Background. Cardiopulmonary bypass induces a systemic inflammatory response. Aprotinin, a nonspecific proteinase inhibitor is known to improve postoperative hemostasis and may modify the inflammatory reaction. This study evaluates the effects of low-dose aprotinin on inflammatory markers in patients scheduled for elective coronary artery bypass grafting. Methods. Patients were prospectively randomized into two groups: the control group (C) (n = 14) and the low-dose aprotinin group (A) (n = 15) with (2 X 106 KIU = 280 mg) aprotinin added to the pump prime. Cytokine response (interleukin-6, soluble TNF II receptor), terminal complement production (SC5b-9), and neutrophil activation (lactoferrin) were assessed up to 6 hours postoperatively. Clinical data and hemostatic factors including fibrinopeptide A, thrombin-antithrombin complex, D-dimer, and plasmin/alpha(2)-antiplasmin were investigated.

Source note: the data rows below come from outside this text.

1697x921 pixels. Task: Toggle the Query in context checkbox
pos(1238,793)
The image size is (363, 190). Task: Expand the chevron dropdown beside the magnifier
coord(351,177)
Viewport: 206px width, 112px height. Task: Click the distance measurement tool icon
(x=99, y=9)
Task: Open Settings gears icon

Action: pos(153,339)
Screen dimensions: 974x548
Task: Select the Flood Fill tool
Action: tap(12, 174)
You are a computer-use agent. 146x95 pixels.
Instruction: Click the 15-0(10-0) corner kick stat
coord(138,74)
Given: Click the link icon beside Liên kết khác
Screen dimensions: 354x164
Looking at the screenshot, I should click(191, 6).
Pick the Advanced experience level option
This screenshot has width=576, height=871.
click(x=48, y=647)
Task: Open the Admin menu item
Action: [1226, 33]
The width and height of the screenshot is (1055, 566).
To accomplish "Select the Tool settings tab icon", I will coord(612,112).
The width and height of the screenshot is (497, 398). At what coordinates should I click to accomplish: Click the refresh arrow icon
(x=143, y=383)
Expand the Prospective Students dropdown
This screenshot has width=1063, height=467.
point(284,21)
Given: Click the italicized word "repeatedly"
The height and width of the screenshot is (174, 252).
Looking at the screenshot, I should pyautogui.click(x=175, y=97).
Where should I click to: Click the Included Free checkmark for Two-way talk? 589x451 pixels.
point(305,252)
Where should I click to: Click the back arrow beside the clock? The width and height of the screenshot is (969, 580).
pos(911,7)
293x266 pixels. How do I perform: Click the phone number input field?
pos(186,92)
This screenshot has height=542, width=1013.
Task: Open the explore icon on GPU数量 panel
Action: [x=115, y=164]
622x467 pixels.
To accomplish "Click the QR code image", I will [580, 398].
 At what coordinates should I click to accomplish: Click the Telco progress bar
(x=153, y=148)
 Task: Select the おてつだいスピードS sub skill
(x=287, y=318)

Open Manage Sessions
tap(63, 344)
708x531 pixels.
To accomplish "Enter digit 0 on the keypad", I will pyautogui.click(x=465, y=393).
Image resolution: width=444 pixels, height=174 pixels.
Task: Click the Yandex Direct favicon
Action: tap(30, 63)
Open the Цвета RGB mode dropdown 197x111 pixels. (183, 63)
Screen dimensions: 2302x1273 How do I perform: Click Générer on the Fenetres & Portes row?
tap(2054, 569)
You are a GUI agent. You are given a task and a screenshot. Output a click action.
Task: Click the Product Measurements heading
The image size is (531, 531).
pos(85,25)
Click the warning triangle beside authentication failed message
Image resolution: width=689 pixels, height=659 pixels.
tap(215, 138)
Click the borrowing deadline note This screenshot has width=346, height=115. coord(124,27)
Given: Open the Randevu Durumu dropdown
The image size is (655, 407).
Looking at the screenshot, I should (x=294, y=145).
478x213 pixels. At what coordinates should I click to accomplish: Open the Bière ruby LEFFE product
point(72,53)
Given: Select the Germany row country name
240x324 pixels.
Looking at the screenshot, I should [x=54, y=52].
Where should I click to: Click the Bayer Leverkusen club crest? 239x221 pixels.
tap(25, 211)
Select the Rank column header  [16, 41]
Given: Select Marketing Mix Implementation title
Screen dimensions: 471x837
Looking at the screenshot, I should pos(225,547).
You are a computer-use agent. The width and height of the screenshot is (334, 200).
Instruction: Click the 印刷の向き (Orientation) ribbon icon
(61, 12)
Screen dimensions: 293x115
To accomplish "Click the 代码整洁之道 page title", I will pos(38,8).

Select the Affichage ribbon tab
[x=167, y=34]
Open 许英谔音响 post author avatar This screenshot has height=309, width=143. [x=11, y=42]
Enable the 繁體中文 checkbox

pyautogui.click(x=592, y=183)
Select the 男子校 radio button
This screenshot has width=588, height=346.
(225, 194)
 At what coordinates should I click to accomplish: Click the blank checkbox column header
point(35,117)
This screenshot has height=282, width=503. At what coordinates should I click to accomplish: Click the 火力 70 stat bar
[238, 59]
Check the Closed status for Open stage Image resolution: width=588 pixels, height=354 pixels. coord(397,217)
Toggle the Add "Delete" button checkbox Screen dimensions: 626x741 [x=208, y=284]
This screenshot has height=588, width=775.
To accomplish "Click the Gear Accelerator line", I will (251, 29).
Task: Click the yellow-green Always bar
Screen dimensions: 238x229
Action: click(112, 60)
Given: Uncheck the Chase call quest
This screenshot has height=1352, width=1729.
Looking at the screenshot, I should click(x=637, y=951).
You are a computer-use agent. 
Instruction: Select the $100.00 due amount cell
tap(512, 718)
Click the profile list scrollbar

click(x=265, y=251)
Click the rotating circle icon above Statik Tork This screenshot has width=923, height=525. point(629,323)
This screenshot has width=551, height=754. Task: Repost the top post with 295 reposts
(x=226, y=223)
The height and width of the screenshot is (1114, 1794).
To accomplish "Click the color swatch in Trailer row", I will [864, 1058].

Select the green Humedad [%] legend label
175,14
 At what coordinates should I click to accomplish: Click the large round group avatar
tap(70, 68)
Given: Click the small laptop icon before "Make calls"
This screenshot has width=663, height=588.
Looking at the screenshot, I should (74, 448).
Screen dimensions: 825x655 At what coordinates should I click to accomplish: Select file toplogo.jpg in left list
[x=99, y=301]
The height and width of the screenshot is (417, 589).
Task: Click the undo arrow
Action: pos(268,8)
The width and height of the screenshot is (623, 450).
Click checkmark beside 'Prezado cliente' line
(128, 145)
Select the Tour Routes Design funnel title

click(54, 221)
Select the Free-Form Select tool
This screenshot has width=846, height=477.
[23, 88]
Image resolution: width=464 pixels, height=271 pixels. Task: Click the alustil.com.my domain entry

Results. In both study groups, a significant increase of all inflammatory markers was seen (IL-6, sTNF-IIR, SC5b-9, lactoferrin), p less than 0.001. Peak levels of complement production occurred after protamine administration, whereas cytokine increases were more pronounced postoperatively with marked elevation up to 6 hours. The markers did not differ significantly between groups throughout the study period (p > 0.05 at each time of determination). However, after protamine administration reduced fibrinolysis (D-dimer, plasmin/alpha(2)-antiplasmin) was detected in group A. Measurements for coagulation (fibrinopeptide A, thrombin-antithrombin complex) were not significantly influenced by aprotinin. The total amount of blood loss during the first 24 hours was significantly reduced in group A (p < 0.02). Conclusions. Low-dose aprotinin added to the pump prime does not inhibit the inflammatory response caused by cardiopulmonary bypass, but improves postoperative hemostasis. A potential effect of high-dose aprotinin on inflammatory markers remains to be elucidated.